Exercise directions:
Scan the data below for lines holding the word "will", and copy each line found.

Input records:
_ _ _ _ _

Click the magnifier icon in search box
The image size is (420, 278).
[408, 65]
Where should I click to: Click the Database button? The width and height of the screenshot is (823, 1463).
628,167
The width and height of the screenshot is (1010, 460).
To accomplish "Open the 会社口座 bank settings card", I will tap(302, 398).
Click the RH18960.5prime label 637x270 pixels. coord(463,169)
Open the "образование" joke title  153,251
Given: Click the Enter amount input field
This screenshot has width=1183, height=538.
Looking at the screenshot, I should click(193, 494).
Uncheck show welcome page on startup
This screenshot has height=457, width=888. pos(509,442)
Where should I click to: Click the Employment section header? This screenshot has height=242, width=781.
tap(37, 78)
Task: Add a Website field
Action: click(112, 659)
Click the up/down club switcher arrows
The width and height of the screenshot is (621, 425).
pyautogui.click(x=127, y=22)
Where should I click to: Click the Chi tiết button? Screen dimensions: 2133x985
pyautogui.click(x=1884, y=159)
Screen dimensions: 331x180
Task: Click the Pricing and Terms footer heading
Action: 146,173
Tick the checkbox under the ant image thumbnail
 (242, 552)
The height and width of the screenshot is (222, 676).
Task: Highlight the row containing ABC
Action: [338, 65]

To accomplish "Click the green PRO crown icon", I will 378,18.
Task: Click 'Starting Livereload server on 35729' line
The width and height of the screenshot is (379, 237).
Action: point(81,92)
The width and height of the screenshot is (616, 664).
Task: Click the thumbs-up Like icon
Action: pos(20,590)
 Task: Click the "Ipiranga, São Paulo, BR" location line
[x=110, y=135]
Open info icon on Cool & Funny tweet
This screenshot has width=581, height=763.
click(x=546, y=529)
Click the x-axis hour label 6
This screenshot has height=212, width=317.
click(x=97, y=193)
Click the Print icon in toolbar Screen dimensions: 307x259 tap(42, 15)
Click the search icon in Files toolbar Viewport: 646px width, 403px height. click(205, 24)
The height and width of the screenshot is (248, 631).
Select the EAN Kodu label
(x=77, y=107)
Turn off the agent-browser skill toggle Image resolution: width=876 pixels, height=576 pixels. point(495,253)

_ _ _ _ _

Solution for this exercise:
To accomplish "Open the 会社口座 bank settings card", I will tap(302, 398).
To accomplish "Click the green PRO crown icon", I will 378,18.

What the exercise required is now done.